:: STUDY TEXT ::
The S&P/TSX composite index jumped 162.41 points to a two-month high of 15,062.88.
The TSX energy sector gained four per cent as oil in New York shot up $3.48 to US$53.05 a barrel, adding up to a 19-per cent surge in prices over the last four sessions. However, prices are still down about 50 per cent from the most recent highs reached last June because of a huge oversupply on world markets.
Higher oil prices helped push the Canadian dollar up 1.16 cents US to 80.67 cents US after charging ahead more than eight-tenths of a cent on Monday.
New York markets were also sharply higher as automakers reported double-digit sales increases in the United States in January.
That helped balance other data showing orders to U.S. factories dropped for a fifth consecutive month in December, down 3.4 per cent. Also, a key category that signals business investment plans fell for a fourth straight month.
The Dow Jones industrials soared 305.36 points to 17,666.4, the Nasdaq climbed 51.05 points to 4,727.74 and the S&P 500 index was up 29.18 points at 2,050.03.
Oil companies have responded to oversupply by slashing capital spending plans for drilling and other projects and in some cases cutting production, but analysts warn that it's far too early to sound the all-clear on falling prices.
"There has’t been a ton of material change in the supply-demand imbalance and that is really the fundamental issue," said Ben Jang, portfolio manager at Nicola Wealth Management in Vancouver.
"I think we will see a rebound in prices but after that, we will retest the lows."
BP on Tuesday joined a growing list of companies cutting back, announcing that capital expenditure in 2015 will total around US$20 billion, significantly lower than its previous guidance of $24 billion to $26 billion.
It also reported a loss of US$4.4 billion for the fourth quarter of 2014.
:::
:: ENTRIES SUPPLIED ::
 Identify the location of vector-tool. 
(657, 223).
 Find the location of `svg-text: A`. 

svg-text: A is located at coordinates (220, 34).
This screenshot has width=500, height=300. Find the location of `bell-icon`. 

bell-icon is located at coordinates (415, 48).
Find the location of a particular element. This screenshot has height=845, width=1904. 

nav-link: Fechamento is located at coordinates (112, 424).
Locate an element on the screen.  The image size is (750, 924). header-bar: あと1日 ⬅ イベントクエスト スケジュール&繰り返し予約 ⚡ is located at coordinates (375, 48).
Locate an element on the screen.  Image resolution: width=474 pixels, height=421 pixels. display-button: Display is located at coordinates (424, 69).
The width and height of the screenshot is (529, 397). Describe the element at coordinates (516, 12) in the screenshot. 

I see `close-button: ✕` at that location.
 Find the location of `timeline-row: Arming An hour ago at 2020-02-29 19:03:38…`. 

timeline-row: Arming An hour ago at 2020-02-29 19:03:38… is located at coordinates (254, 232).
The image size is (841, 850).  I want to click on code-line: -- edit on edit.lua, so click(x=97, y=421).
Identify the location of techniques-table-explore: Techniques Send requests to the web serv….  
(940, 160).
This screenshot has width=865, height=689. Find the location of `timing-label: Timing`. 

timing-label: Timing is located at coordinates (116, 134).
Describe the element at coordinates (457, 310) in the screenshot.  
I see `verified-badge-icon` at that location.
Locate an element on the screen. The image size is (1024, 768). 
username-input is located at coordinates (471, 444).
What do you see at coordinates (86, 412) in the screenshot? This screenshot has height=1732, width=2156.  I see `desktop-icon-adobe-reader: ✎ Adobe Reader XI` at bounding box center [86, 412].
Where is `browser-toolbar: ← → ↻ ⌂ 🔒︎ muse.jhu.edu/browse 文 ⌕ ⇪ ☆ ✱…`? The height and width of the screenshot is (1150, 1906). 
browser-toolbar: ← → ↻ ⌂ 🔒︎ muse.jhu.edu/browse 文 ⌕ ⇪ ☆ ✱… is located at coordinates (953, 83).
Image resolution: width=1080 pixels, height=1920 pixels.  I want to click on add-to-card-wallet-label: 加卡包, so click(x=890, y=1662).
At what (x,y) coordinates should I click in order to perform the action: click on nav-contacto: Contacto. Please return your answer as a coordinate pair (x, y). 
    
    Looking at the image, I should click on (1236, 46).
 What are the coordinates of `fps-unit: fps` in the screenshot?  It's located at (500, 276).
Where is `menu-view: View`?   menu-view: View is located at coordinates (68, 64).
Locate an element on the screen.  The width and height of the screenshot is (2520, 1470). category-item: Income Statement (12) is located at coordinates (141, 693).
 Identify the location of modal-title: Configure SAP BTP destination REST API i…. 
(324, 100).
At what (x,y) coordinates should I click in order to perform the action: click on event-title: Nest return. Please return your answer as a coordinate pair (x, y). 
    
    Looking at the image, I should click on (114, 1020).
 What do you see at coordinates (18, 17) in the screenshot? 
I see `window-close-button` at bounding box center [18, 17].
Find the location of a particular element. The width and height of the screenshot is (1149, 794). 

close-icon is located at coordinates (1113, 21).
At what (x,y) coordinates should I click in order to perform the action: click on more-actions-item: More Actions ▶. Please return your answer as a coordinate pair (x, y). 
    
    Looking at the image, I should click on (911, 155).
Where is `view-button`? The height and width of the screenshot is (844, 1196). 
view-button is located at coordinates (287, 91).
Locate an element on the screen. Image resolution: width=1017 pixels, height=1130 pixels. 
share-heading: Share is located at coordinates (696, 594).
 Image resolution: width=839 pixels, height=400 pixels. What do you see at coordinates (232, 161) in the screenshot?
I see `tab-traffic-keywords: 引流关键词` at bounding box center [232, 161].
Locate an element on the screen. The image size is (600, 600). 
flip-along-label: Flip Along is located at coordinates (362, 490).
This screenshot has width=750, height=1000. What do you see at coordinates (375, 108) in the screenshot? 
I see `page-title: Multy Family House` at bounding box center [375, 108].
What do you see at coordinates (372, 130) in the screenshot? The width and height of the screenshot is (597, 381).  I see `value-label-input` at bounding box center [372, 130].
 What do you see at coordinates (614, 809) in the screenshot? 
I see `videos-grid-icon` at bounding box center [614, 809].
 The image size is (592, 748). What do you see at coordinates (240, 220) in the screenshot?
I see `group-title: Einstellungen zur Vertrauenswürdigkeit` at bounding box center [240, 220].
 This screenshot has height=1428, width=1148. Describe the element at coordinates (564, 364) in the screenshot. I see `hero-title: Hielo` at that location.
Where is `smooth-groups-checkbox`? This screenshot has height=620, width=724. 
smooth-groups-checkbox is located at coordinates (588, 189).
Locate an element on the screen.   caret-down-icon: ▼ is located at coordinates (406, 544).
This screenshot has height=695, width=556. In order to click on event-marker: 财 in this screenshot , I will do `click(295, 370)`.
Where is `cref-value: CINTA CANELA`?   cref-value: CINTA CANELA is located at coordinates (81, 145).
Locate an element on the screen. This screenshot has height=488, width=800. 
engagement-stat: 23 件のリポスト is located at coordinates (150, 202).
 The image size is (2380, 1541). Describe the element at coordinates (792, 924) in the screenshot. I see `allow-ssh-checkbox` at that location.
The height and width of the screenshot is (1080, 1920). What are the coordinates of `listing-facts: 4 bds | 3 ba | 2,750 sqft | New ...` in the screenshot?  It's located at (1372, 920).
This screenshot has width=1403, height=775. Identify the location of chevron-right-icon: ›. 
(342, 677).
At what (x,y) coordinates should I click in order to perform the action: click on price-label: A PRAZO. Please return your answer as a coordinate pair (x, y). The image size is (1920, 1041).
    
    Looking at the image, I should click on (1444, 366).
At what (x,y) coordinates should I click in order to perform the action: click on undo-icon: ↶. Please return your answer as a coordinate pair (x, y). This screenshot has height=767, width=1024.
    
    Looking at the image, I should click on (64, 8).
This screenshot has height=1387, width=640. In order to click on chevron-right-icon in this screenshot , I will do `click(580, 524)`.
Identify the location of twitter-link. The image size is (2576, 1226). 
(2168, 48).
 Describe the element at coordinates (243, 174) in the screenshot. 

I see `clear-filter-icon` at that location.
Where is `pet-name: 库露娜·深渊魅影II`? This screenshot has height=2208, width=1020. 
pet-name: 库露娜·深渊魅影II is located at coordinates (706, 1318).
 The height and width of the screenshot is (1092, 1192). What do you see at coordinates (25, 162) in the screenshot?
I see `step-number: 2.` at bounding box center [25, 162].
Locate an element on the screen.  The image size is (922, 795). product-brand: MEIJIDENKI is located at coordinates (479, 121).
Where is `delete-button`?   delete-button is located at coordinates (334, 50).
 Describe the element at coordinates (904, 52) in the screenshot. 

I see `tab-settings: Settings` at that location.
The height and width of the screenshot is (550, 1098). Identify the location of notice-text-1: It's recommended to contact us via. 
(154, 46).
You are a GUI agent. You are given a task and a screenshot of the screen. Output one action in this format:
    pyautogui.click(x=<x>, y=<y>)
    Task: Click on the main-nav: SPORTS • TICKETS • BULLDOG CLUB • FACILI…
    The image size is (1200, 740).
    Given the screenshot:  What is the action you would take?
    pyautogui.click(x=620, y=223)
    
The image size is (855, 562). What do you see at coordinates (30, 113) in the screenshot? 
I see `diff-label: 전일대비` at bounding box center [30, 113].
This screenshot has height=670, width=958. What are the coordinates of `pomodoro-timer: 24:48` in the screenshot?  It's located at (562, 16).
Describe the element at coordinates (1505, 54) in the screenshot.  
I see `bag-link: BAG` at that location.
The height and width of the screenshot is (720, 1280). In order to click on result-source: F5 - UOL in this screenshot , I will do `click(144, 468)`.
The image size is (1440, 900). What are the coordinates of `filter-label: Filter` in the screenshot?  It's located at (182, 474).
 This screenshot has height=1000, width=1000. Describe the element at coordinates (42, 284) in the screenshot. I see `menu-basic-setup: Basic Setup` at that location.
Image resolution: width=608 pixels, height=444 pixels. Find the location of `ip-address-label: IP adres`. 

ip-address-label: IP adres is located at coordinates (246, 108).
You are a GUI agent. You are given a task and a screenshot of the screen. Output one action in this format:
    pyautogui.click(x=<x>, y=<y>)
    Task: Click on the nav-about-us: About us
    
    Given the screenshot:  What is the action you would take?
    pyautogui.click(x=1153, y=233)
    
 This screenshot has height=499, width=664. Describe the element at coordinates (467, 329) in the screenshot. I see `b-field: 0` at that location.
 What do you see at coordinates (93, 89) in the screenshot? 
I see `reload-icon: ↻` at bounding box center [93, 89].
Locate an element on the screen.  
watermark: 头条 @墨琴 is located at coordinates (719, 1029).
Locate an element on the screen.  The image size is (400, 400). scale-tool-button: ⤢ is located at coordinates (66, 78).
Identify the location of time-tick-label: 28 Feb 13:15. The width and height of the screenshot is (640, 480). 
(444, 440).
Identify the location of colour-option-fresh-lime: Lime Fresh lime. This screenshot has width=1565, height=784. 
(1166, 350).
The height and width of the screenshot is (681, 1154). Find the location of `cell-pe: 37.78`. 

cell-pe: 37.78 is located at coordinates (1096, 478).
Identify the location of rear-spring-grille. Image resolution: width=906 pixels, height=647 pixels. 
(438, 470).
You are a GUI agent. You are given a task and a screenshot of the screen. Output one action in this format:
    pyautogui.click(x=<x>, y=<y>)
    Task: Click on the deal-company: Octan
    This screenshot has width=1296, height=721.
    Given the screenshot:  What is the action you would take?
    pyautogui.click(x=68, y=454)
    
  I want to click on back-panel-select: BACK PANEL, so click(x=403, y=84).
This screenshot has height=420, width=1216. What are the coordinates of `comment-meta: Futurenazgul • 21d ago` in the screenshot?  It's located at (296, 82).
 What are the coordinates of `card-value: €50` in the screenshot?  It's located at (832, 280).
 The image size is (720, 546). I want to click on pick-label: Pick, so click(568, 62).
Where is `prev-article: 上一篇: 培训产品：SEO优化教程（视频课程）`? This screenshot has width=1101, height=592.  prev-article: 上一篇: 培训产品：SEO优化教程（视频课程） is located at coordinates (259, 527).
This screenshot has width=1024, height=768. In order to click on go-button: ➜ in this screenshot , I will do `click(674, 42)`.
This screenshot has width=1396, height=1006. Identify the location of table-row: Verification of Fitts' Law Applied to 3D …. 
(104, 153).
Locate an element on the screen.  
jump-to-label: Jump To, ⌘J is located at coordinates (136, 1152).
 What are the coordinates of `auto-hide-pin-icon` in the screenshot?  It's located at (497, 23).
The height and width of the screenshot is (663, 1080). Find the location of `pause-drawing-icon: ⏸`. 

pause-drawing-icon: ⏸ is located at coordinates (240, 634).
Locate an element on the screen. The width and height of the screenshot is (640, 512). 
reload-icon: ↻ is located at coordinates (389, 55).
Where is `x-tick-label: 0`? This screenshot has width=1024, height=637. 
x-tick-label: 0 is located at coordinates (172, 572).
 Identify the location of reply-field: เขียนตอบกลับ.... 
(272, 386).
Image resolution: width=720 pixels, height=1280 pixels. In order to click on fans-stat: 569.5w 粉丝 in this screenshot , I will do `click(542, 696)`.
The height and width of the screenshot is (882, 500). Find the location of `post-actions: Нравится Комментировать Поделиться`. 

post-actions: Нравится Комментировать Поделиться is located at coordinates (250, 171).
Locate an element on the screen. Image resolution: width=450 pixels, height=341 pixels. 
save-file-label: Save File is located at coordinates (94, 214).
:::
WHAT YOU WILL DO:
(A) List every stock market index in the market report that is given a point change.
(B) Write out the market report's wording between "New York markets" and "points at 2,050.03.", inclusive.
The data is separate from the market report and unrelated to it.

SOLVED PROBLEMS:
(A)
S&P/TSX composite index
Dow Jones industrials
Nasdaq
S&P 500 index

(B)
New York markets were also sharply higher as automakers reported double-digit sales increases in the United States in January.
That helped balance other data showing orders to U.S. factories dropped for a fifth consecutive month in December, down 3.4 per cent. Also, a key category that signals business investment plans fell for a fourth straight month.
The Dow Jones industrials soared 305.36 points to 17,666.4, the Nasdaq climbed 51.05 points to 4,727.74 and the S&P 500 index was up 29.18 points at 2,050.03.